WORKING DATA below:

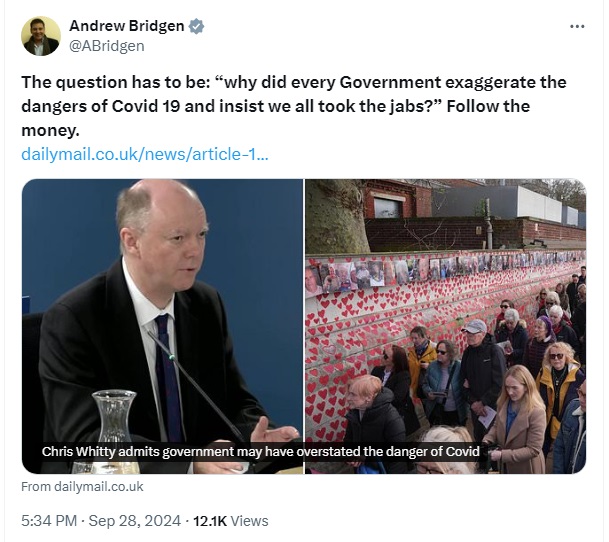This screenshot has width=609, height=542.
Task: Open Andrew Bridgen's profile avatar
Action: (41, 36)
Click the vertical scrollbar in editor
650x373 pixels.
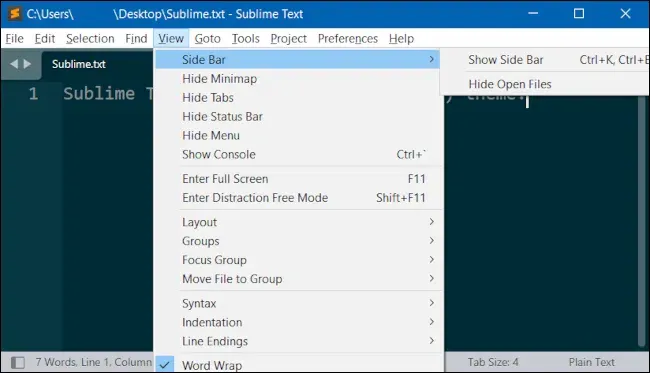click(643, 220)
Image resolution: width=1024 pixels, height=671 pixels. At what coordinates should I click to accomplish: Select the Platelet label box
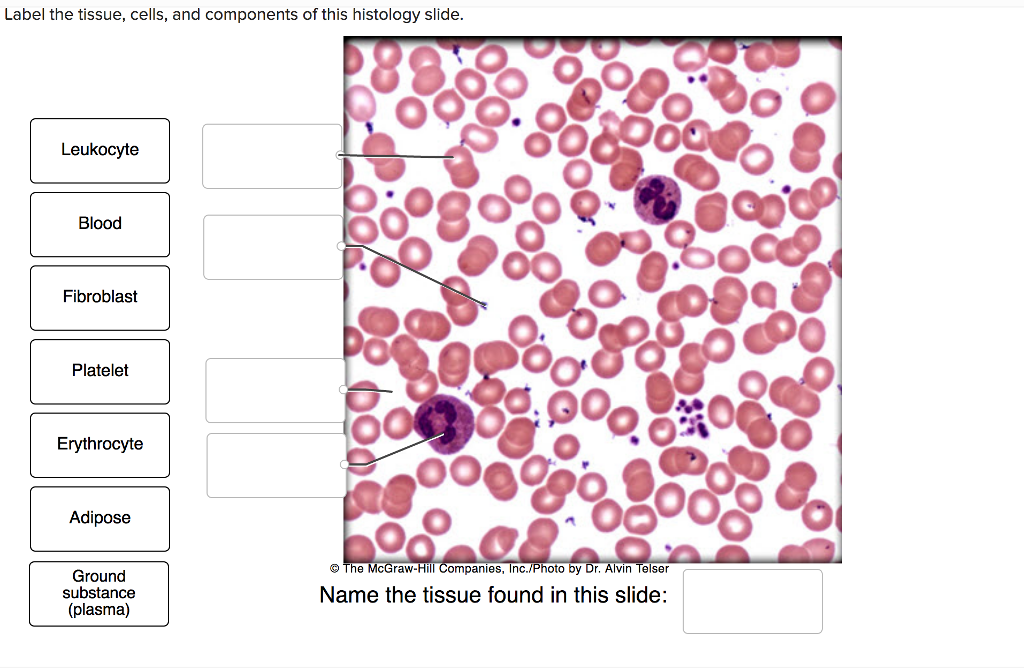click(99, 371)
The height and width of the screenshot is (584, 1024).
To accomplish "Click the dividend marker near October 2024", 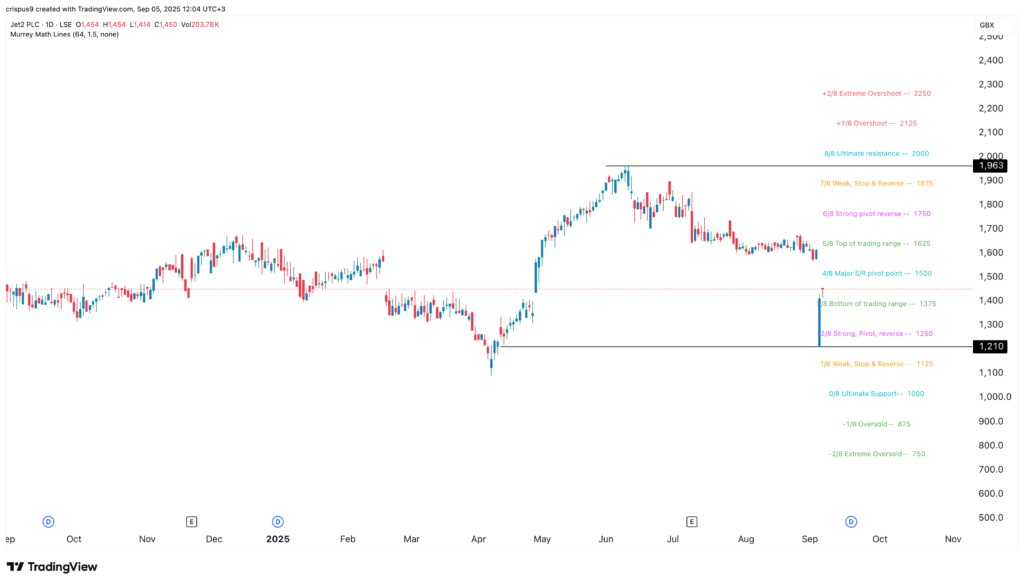I will (48, 521).
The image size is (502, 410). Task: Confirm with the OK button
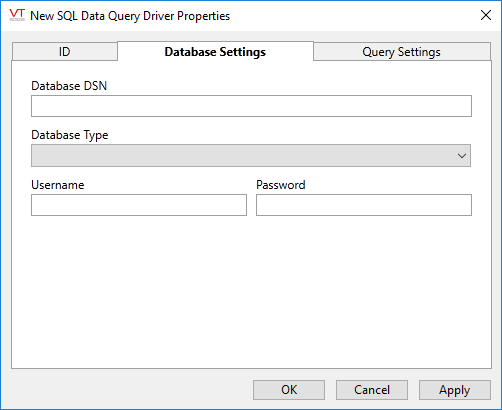click(x=289, y=390)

End of WORKING DATA.

• **WORK INSTRUCTIONS**
The line containing "The image size" and every line after it, up to the last line of the data, should be returned exactly, without the pictures.

• **TASK ANSWER**
The image size is (502, 410). Task: Confirm with the OK button
click(x=289, y=390)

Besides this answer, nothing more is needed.